In later writings Malthus abandoned his earlier theory and no longer qualified as a Malthusian. Others embraced his first essay with great fervor and the idea that population growth brings poverty and eventual starvation guides public policy to this day. Millions of foreign aid dollars are not for food or better production methods but for birth control and abortion programs. Politicians are convinced it is scientific truth that populations, especially of the poor, must be diminished by any means.
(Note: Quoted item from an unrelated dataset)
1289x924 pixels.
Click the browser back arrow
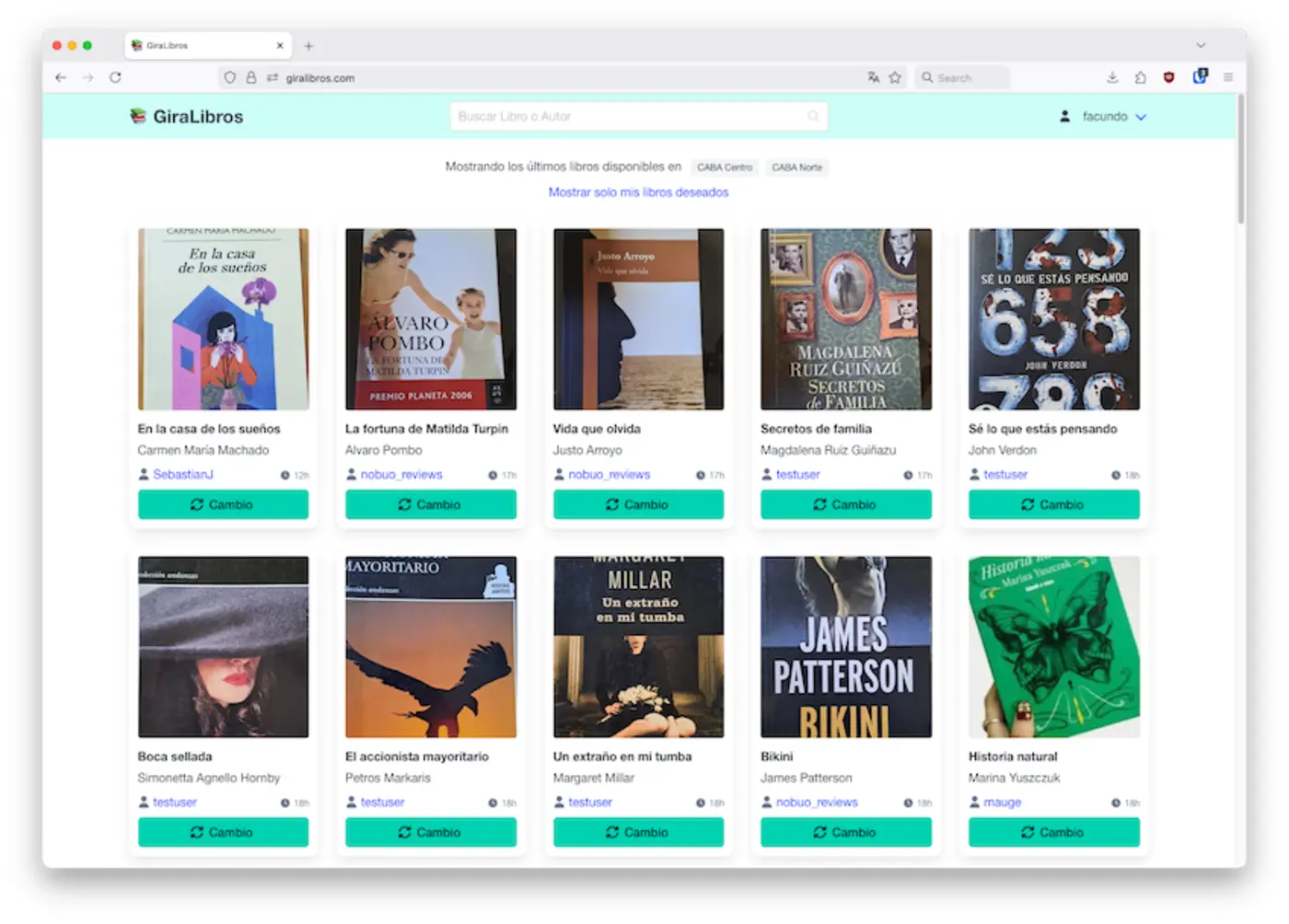(61, 78)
The chief appeal of Malthusianism is as a control device for actual or self-appointed elites. It is a nasty, inhuman principle masquerading as humanitarianism. It was a big hit with the English aristocracy and industrialists who were exploiting the poor, including children, with miserable working conditions and wages. They could blame the victims for their misery without the disadvantage of paying them a living wage. Not helping them was doing them a favor–it would "decrease the surplus population" as Scrooge said. The need for a place to dump surplus population became the excuse for colonialism and the horrors of World War I were justified by the "struggle to survive." The extermination of people during the Nazi era was "applied biology" in the words of Rudolph Hess. It was a program of race purification that began with sterilization and progressed to extensive killing. Developed nations are reluctant to use surplus capital to address fully the roots of hunger in developing countries that are a cheap source of food, labor, or other materials for them. Contraception and abortion in our day are not immoral acts to escape the consequences of irresponsible sex but selfless acts protecting humanity from starvation. Any system that gives aid and comfort to exploiters, colonialists, warmongers, racial supremacists, contraceptors and abortionists "cannot be all bad" as W. C. Fields might have said.

It would be more scientific and humane to welcome persons born to the poor or in developing countries as brothers and sisters, teach them modern production methods, and have them contribute their talents to the world’s wealth rather than dilute it. But that would remove temporary advantages from current elites. Malthusianism is a lie but for them a very useful lie. For that reason it will endure against all evidence because evildoers "love evil rather than good, lies rather than honest speech" (Psalm 52:5).